Initially, it started off with some of our early books, where we would get a piece of starship art from the “Star Trek Online” team. Then we had a deal when a customer bought our book, they would get a free download code for that ship. We were doing some early, cross promotional stuff — we were giving away their ship, they were helping promote us a little bit. Within the last 16 months or so, we have been reaching out to folks in the “Star Trek” family. I came across Thomas’s we [started] all talking about different aspects of “Star Trek” and Klingons.
When Modiphius (the parent company behind “Star Trek Adventures”)started developing a “Discovery” campaign guide, I reached out to Thomas and I said, “What can we do? How can we get involved more closely with each other … and use some of your art?” Thomas was just super generous with his time and his ability to produce a lot of great art that we dropped right into the book.
“Star Trek Online” and “Star Trek Adventures” are very kindred games. It’s about creating. [The player] is not necessarily playing as Captain Kirk (William Shatner) or Captain Picard (Patrick Stewart). Most of the “Star Trek Adventures” games I’ve seen are people creating their own Starfleet characters. They going into this saying “this is our adventure.”
So anytime there’s an opportunity for another licensed artist says, “We need a Gorn ship.” Right before “Strange New Worlds,” we started really diving into the Gorns on “Star Trek Online.” Now we have a lot of Gorn designs.
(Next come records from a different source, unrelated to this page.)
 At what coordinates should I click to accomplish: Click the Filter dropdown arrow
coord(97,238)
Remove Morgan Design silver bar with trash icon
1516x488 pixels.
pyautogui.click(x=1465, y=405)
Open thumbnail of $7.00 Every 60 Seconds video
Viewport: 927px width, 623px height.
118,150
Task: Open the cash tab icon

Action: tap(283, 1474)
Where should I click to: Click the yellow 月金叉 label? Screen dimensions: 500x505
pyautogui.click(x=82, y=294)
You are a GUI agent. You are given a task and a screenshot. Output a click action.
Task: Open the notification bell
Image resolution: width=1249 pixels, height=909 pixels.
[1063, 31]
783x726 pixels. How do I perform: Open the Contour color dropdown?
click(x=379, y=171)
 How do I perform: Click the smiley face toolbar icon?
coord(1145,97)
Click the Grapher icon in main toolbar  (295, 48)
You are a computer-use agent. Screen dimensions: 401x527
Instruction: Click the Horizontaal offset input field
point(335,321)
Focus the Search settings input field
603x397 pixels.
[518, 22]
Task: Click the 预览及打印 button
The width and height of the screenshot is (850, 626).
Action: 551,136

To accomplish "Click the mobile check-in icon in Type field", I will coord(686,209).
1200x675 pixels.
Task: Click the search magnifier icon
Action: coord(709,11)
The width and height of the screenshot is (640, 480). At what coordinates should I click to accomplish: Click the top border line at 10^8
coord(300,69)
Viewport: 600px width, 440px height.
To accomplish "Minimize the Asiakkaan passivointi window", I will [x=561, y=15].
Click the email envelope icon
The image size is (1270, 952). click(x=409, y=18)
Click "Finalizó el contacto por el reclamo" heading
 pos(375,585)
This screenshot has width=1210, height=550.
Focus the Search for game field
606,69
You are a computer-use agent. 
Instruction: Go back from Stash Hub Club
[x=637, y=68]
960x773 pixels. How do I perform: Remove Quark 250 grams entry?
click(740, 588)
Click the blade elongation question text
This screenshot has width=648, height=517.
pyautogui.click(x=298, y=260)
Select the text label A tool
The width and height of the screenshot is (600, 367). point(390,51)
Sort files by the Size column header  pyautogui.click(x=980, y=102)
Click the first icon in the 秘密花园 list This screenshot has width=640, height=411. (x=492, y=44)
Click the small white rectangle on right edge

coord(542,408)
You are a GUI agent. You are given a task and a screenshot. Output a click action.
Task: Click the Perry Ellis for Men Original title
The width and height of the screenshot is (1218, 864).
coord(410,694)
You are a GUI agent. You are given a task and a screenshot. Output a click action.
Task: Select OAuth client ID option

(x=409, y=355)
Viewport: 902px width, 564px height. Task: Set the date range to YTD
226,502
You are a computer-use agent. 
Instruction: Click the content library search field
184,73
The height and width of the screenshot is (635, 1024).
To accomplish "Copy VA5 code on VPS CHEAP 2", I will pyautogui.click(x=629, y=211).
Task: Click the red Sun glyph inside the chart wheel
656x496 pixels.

And so because of that, we want our [art to appear] in other places. And so we were really happy to be able to do that and provide art for “Star Trek Adventures.”
Adding New Ships to Your Fleet
HEAVY ON STAR TREK:
What has been the fan reaction to seeing ships from “Star Trek Online” as a part of “Star Trek Adventures?”
I know for a fact that the fans notice this stuff. The fans that are really plugged into all the different licensees and all the different products that are out there, they notice it when artwork appears in different places. They get the fact that everybody’s working with each other to some extent. So I know — as a fan — I appreciated that, like back in the day when [another company] had the license for “Star Trek” tabletop games.
HEAVY ON STAR TREK:
Thomas, this isn’t the first time you’ve had “Online” ship designs appear outside of the game, right? Can you talk about how some of your designs appeared in Season Two of “Star Trek: Picard?”
A Jumping Off Point for ‘Star Trek: Discovery’
Dave Blass, the production designer on “Star Trek: Picard” reached out to me about two years ago. He wanted some help developing the Stargazer, and also building out the Starfleet ships that would be seen in the show. This is because of the negative fan feedback at the end of Season One, when you see that massive fleet of Federation starships. And they all looked largely the same. There were a few variations, but I think they underestimated how hungry fans were for some sort of canon example of what Starfleet ships would look like beyond “The Next Generation.”
That’s all we’ve been doing for the last 12 years. So Dave really liked our ships, and he reached out. He asked us to send a few of our best ship models. So I put it together [a package] and they saw them. I was honored that they were impressed with the ship designs, and they wanted to use them. I’m sure they spruced them up a little bit before they were used on the show.
I have a good friend, who said to me “Most people who are lucky, aren’t really lucky. They’re just prepared to be lucky. And they’re ready to seize an opportunity when it shows up.” That requires a lot of hard work and a lot of diligence to get ready to take advantage of something when they give you that opportunity.
It’s funny that you say that. In the writing circles I’ve been in for years, we have a saying: “The harder you work the luckier you get.”